Clinical actions recommended at this SNAPPE-II level:

  1. Immediate: Multidisciplinary family meeting within 6–12 hours (after parents have had time to process NICU admission)
  • Realistic prognostication: "Your baby is extremely critically ill. We estimate less than 50% chance of survival despite all our efforts.
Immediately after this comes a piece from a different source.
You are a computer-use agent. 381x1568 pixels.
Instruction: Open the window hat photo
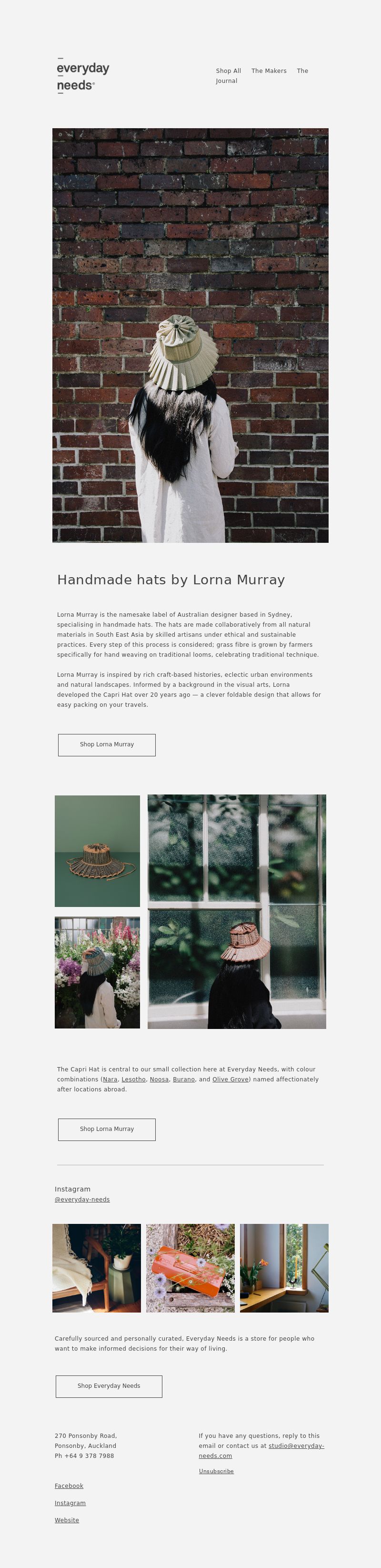237,912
Among those who survive, serious brain hemorrhage and long-term lung disease are common."
  • Discuss what "full support" entails: intubation, medications to support blood pressure, possible blood transfusions
  • Discuss alternative: "comfort-focused care" emphasizing pain relief, family time, memories
  1. Clinical support: Aggressive organ support
  • Continue mechanical ventilation
  • Initiate vasopressor support (dopamine or dobutamine infusion) for hypotension
  • Avoid hyperthermia; target temperature 36.5–37.5°C
  • Serial blood gases to optimize pH and oxygenation
  • Renal function monitoring; consider fluid restriction given oliguria
  • Antibiotics covering maternal flora (group B streptococcus, gram-negatives)
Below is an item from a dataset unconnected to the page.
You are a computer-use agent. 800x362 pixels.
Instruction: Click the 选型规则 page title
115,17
  • Surfactant if not already given; consider second dose if significant deterioration
  1. Reassessment: Calculate SNAPPE-II again at 48 hours
  • If score improves (e.g., BP normalizes, pH corrects, FiO2 requirements decrease), this signals physiologic recovery and supports continued aggressive care
  • If score worsens or remains >80, this suggests poor prognosis and should prompt discussion of potential transition to comfort-focused care
  1. Family support: Palliative care consultation; facilitate skin-to-skin holding if medically feasible; memory creation; spiritual care
  1. Prognosis statement for discharge planning (if infant survives):
  • Expected discharge after >100 days of hospitalization (at minimum)
  • Likely home oxygen requirement
  • High risk for neurodevelopmental follow-up abnormalities; baseline developmental assessment and early intervention referral essential
  • Plan for ophthalmology (retinopathy of prematurity screening at 4 weeks)
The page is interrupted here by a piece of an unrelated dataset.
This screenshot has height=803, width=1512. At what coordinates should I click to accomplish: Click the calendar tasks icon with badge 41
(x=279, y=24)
  • Optimize nutritional support for brain development

References

  1. Richardson DK, Corcoran JD, Escobar GJ, Lee SK. SNAP-II and SNAPPE-II: simplified newborn illness severity and mortality risk scores. J Pediatr. 2001;138(1):92-100. doi:10.1067/mpd.2001.109608
  2. Richardson DK, Gray JE, McCormick MC, Workman K, Goldmann DA. Score for Neonatal Acute Physiology: a physiologic severity index for neonatal intensive care. Pediatrics. 1993;91(3):617-623.